Nach Angaben des Statistischen Landesamtes standen diesen 748 eingegangenen Lebenspartnerschaften 52.627 Eheschließungen gegenüber. Lebenspartnerschaften wurden im vergangenen Jahr etwas häufiger von Frauen als von Männern eingegangen, nämlich in gut 53 Prozent der Fälle. Die gleichgeschlechtlichen Paare waren dabei beim »Ja-Wort« älter als Ehepaare bei der Hochzeit: Das Durchschnittsalter lag bei von Frauen geschlossenen Lebenspartnerschaften bei 41 Jahren; bei einer Eheschließung waren Frauen dagegen im Schnitt 33 Jahre alt. Männer gingen im Jahr 2015 im Alter von durchschnittlich 42 Jahren eine Lebenspartnerschaft ein, bei einer Eheschließung waren sie dagegen durchschnittlich 36 Jahre alt.

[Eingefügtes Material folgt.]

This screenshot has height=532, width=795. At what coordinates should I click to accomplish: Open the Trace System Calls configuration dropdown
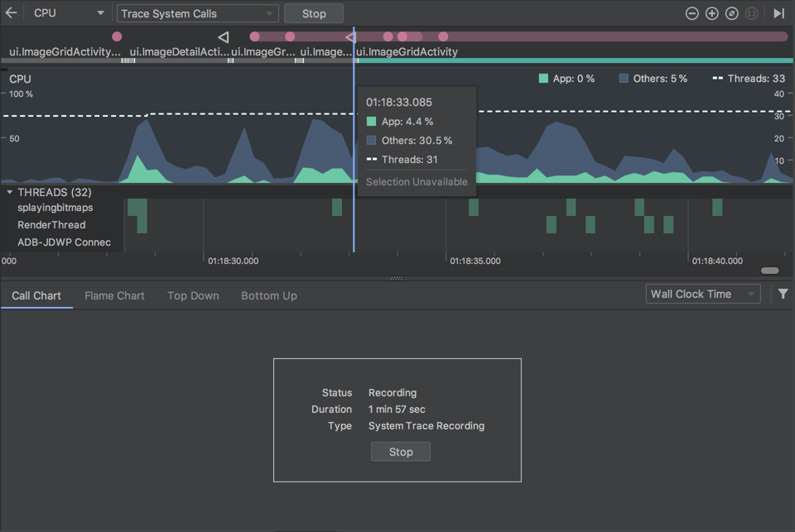[197, 13]
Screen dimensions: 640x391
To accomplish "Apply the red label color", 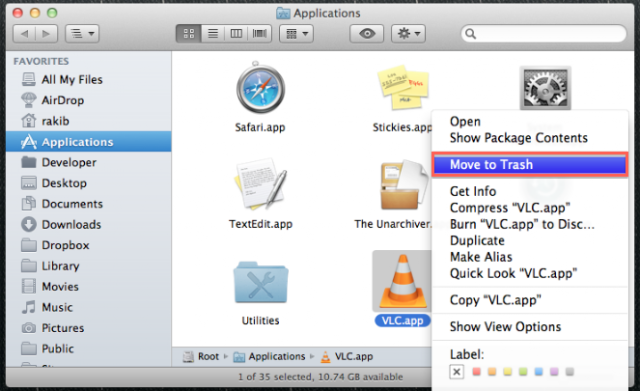I will [x=476, y=371].
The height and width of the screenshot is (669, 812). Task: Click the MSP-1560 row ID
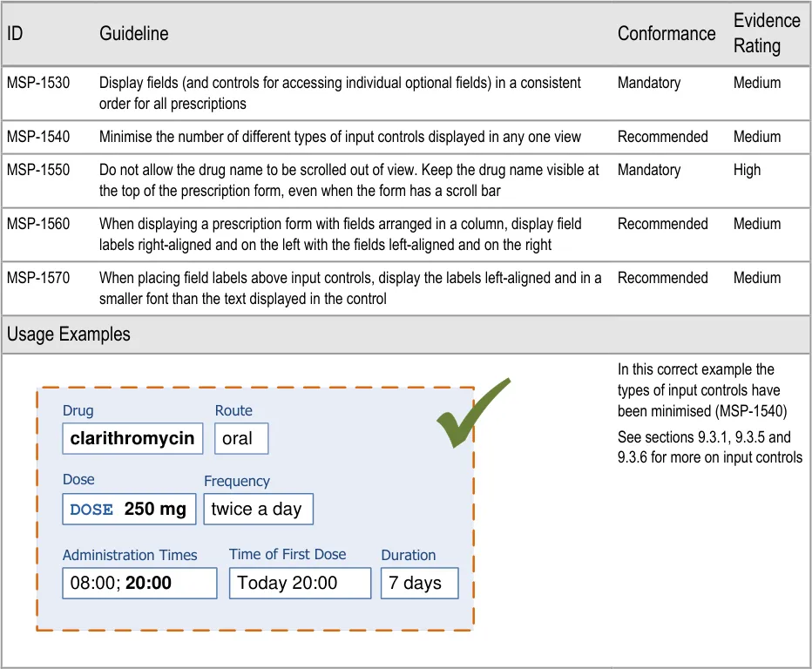tap(38, 224)
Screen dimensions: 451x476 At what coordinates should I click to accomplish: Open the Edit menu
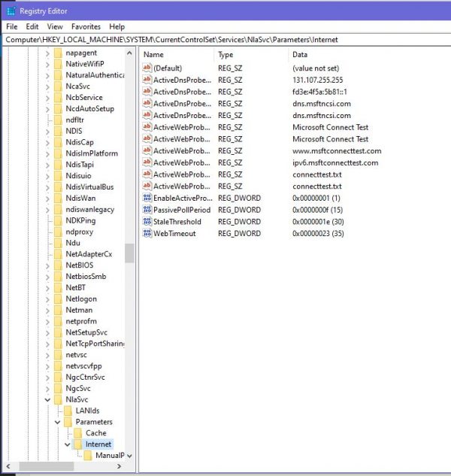pyautogui.click(x=32, y=26)
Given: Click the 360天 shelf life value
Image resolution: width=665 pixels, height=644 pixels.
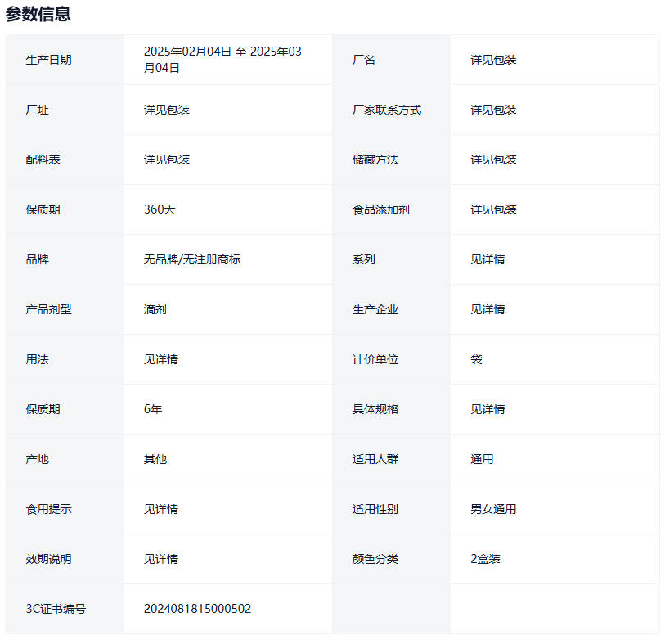Looking at the screenshot, I should [160, 209].
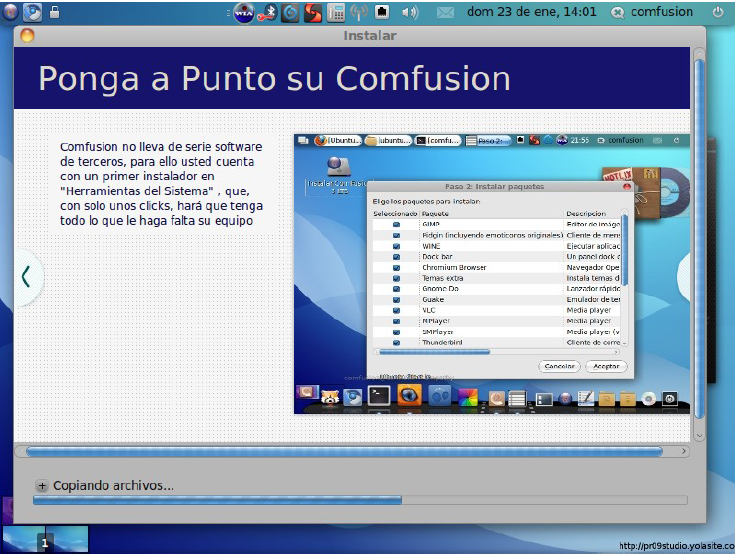The width and height of the screenshot is (735, 554).
Task: Open the WIA globe tray icon
Action: tap(244, 13)
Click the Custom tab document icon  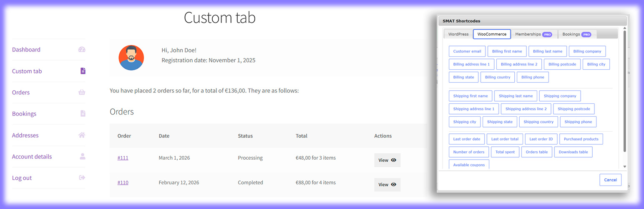83,71
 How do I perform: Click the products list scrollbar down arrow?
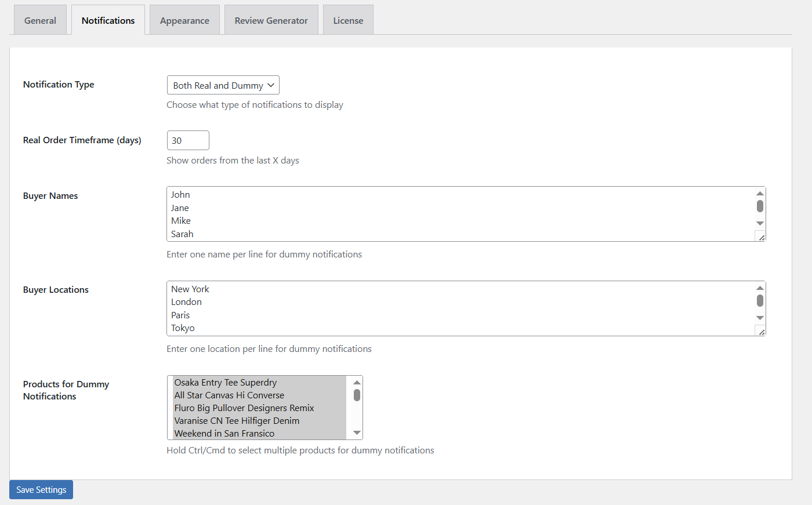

In knapp 80 Prozent der eingegangenen Lebenspartnerschaften hatten beide Partner eine deutsche Staatsangehörigkeit. Bei zwischen Deutschen und Ausländern geschlossenen Partnerschaften waren solche mit einer italienischen, einer US-amerikanischen sowie einer französischen Staatsangehörigkeit noch am häufigsten. Bei 541 und damit knapp drei Viertel der geschlossenen Lebenspartnerschaften waren beide Partner ledig. Relativ häufig waren aber auch Partnerschaften, bei denen mindestens eine der Partnerin bzw. einer der Partner geschieden war, das bedeutet, bei jeder 5. Partnerschaft war dies der Fall.

Innerhalb des Landes zeigt sich ein deutliches »Stadt-Land-Gefälle«: Am häufigsten gingen Paare in den Stadtkreisen Mannheim, Heidelberg, Ulm, Stuttgart, Karlsruhe und Freiburg i. Br. eine gleichgeschlechtliche Lebenspartnerschaft ein.1 Die wenigsten Partnerschaften gab es dagegen – wiederum unter Berücksichtigung der unterschiedlichen Einwohnerzahlen – in den überwiegend ländlich geprägten Landkreisen Freudenstadt und Biberach sowie Zollernalb- und Neckar-Odenwald-Kreis.(red/lm)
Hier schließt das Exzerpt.